The story of Compton’s exposes gaps in archives; it exists in memory, but official sources, records and contemporary news reporting are scarce. Did this scarcity influence your process and philosophy as a historian?

The scarcity of traditional primary-document sources really did require me to embrace creative and nontraditional research methodologies. One of the most important strategies was simply walking in the neighborhood, studying San Francisco’s urban history, using the GLBT Historical Society’s sites database to map historic trans-serving bars and SROs, and reading a lot of spatial and architectural theory. I was particularly informed by the work of Bernard Tschumi, who writes a lot about the relationship between space and event — how the built environment structures what happens.

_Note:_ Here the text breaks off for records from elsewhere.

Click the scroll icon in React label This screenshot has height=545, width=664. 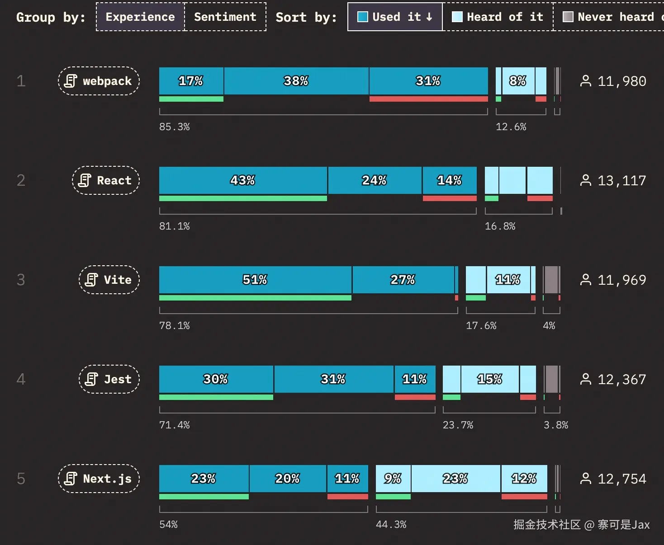[x=85, y=180]
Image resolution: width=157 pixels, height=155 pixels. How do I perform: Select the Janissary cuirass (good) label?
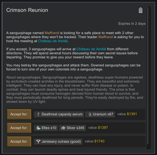click(61, 142)
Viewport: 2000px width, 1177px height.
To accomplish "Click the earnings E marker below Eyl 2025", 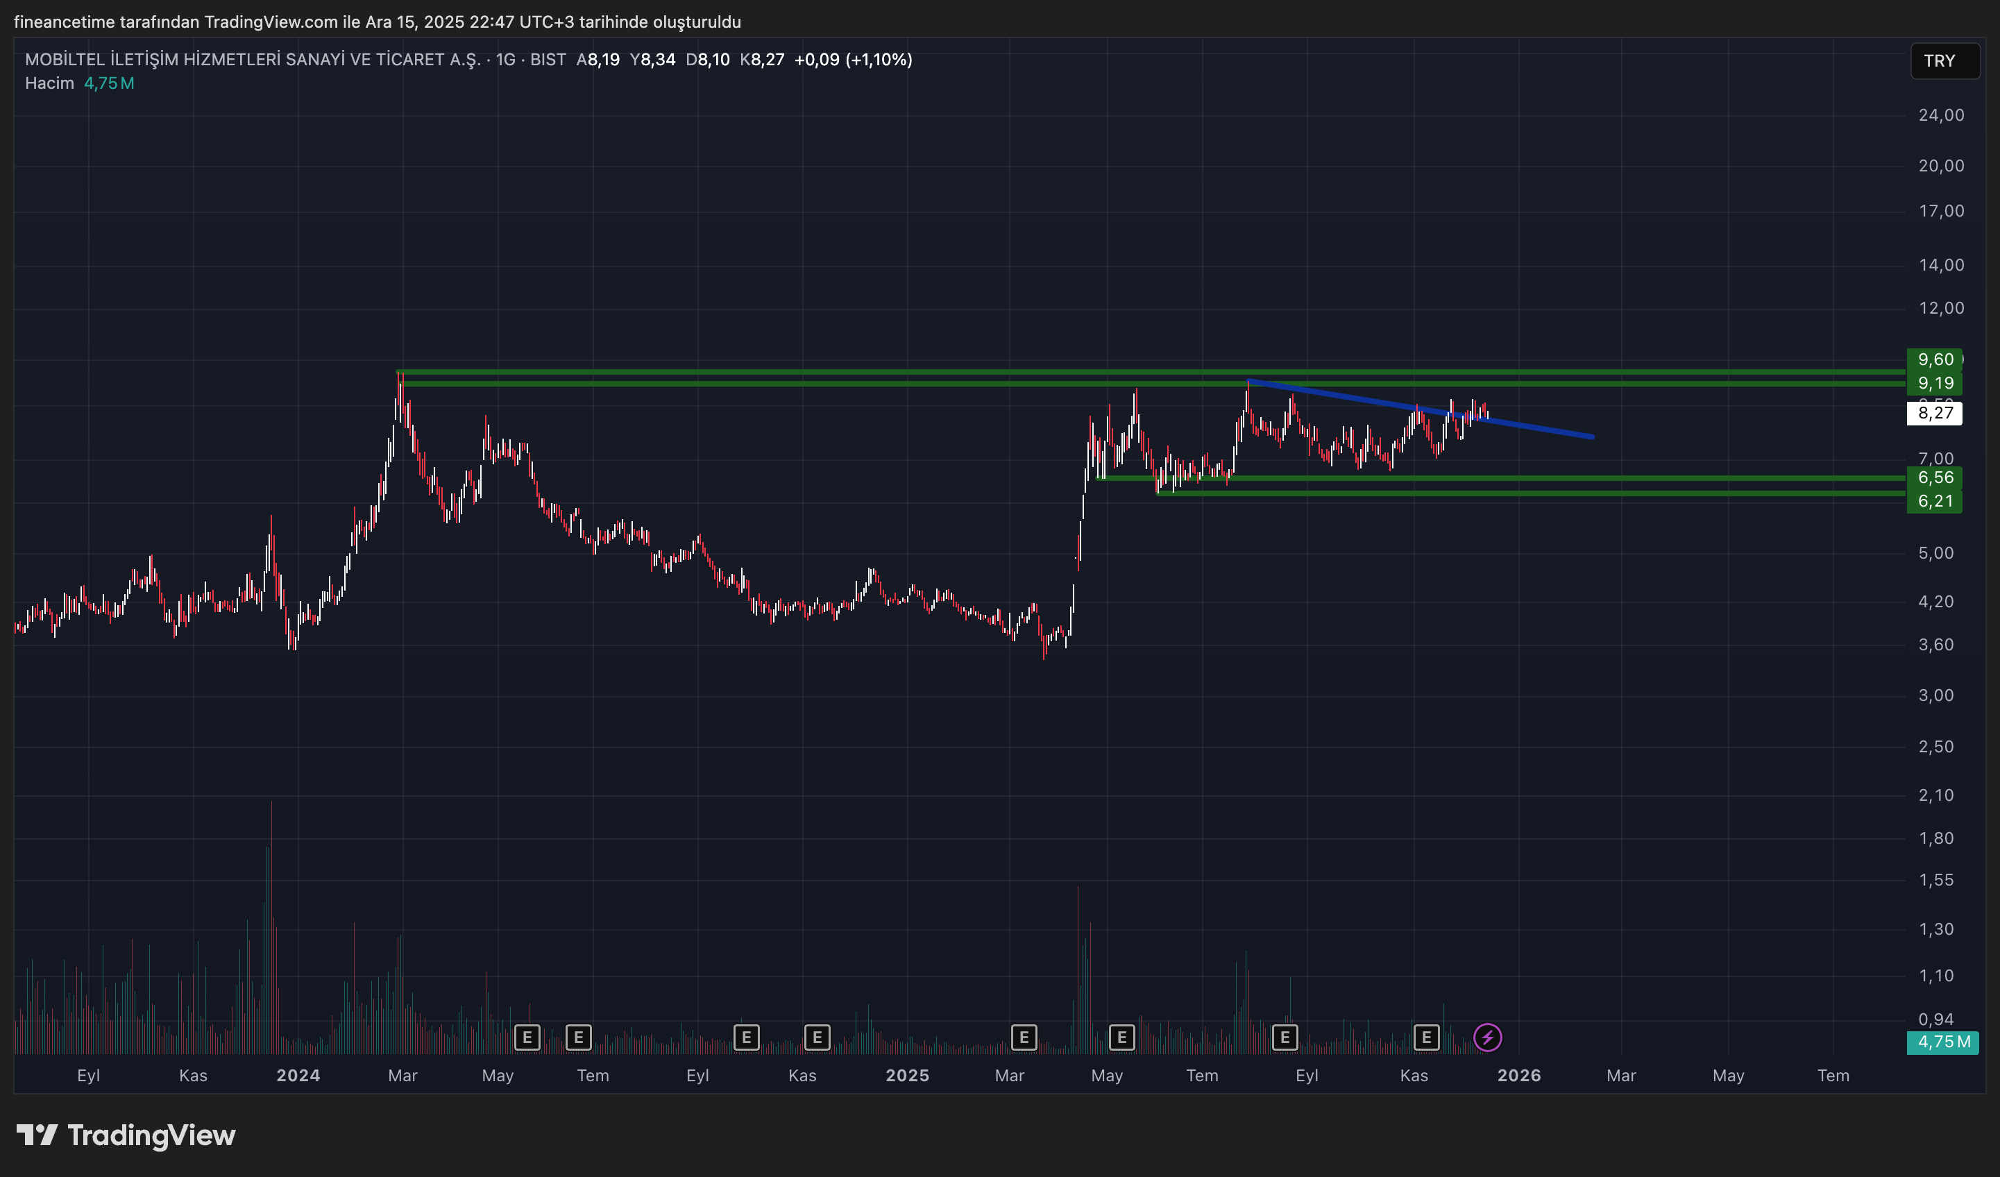I will (x=1285, y=1037).
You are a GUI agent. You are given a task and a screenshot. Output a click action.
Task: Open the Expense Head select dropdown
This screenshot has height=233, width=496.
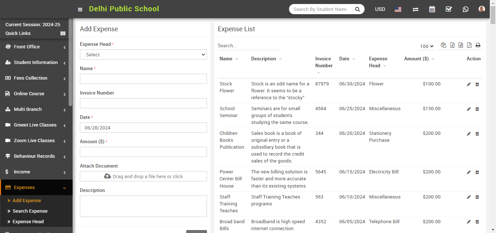pos(143,55)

It was coming to understand the Tenderloin as a place, seeing how trans people were situated there, the conditions of their lives, that gave a depth and richness of context to the meager clues about the riot itself that were available in primary print sources. We were eventually able to corroborate those through oral-history work, and in locating some archival media sources that had not previously been considered as primary-source materials.

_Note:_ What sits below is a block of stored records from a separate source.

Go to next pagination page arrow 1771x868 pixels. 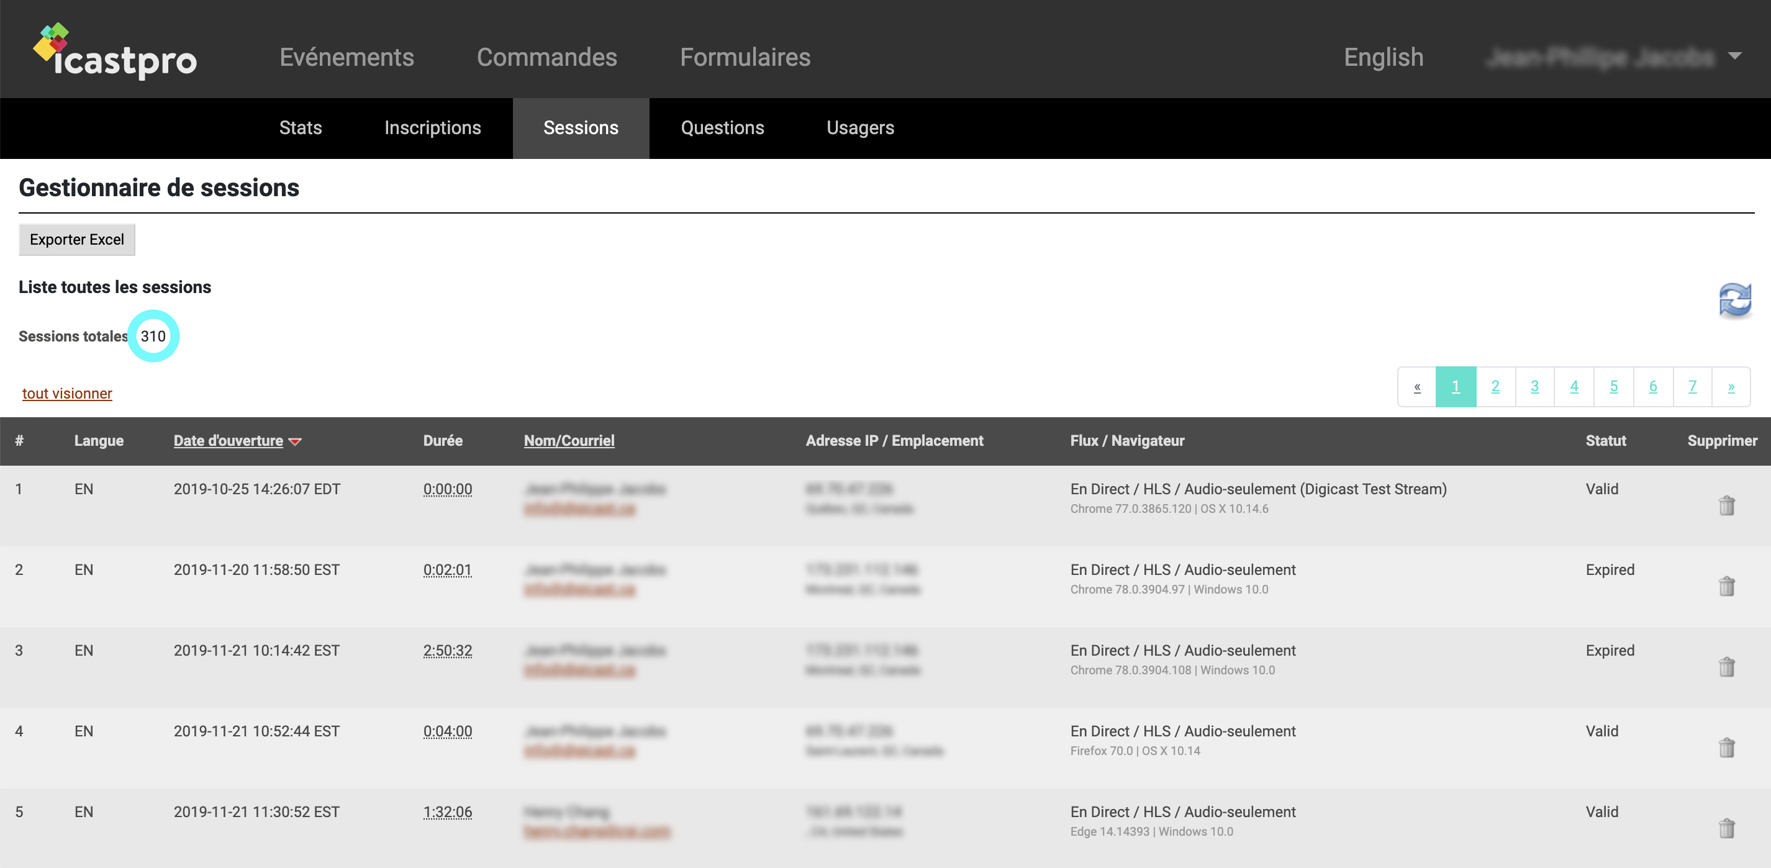point(1730,387)
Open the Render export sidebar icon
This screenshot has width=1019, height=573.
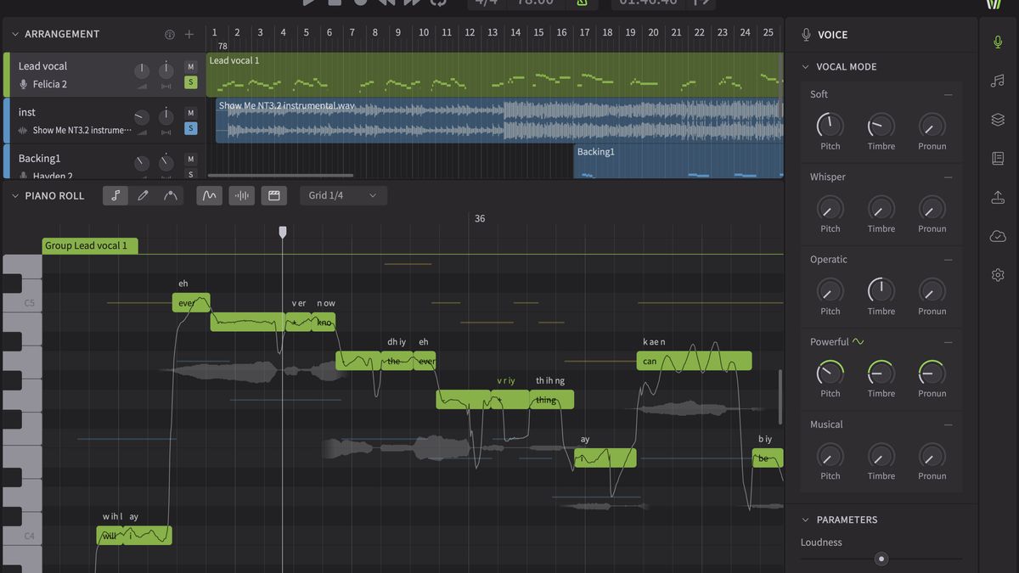coord(998,197)
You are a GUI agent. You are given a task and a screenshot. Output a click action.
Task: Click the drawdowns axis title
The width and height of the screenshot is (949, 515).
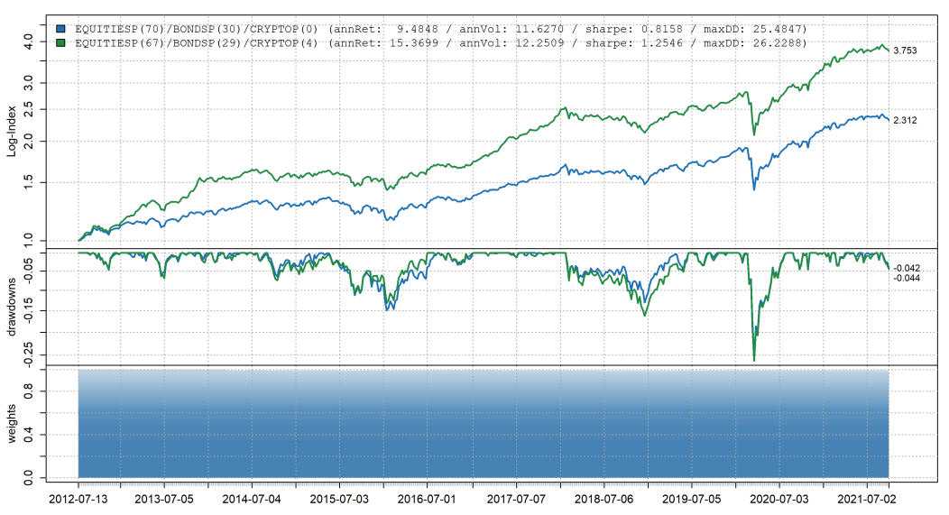12,307
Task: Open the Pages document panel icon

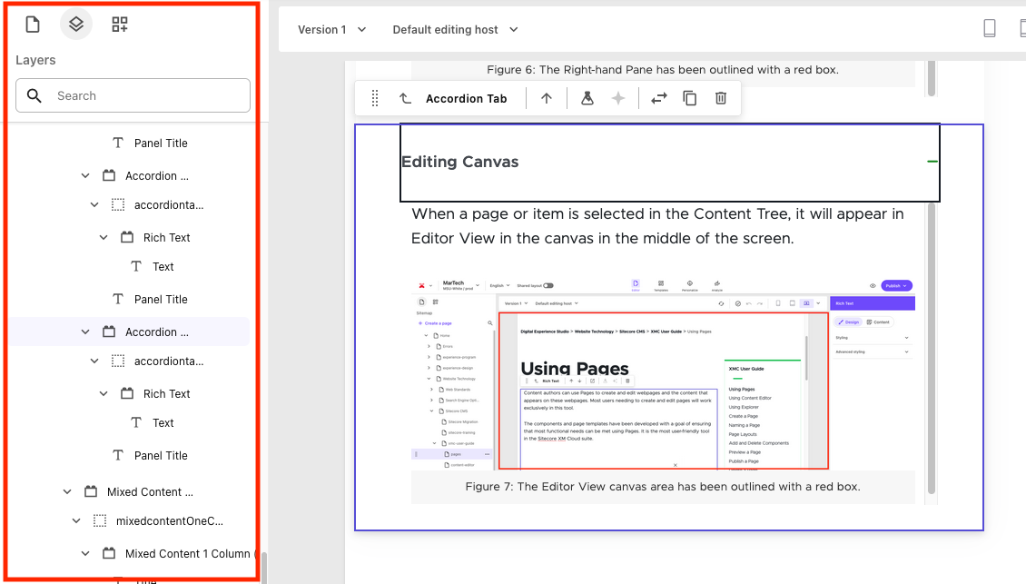Action: click(32, 25)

How did you find the interviewees for Screaming Queens?

I’d met former San Francisco Police Department officer Elliot Blackstone through Del Martin and Phyllis Lyon, and had done an oral history with him years before Screaming Queens. That interview is what became “MTF Transgender Activism in the Tenderloin,” an article published in GLQ: A Journal of Lesbian and Gay Studies, back in 1998. Similarly, Reverend Ed Hansen was somebody I was able to connect with through Paul Gabriel’s amazing oral-history work with members of the mid-1960s homophile community. Suzy Cook, Tamara Ching and Aleshia Brevard were just women I’d met socially through the trans community. Felicia Elizondo attended an early work-in-progress presentation, and contacted Victor Silverman and me. She then put us in touch with Amanda St. Jaymes.

Have the tactics police use against trans and gender-nonconforming people changed since the 1960s?

The biggest change in police tactics directed against trans people then and now is that then the police didn’t feel the need to hide, dissemble, cover up or spin the mistreatment of trans people, because they assumed that nobody cared and they could act with impunity. Now there’s a bit more of a “cover-your-ass” attitude, and a lot of lip service to respect for diversity and equality. But nothing has fundamentally changed. They do not provide “public safety” for trans and gender-nonconforming folks. I’m very much in favor of police and prison abolitionism.


Isaac Fellman is the reference archivist at the GLBT Historical Society. 

Susan Stryker is associate professor of gender and women’s studies at the University of Arizona.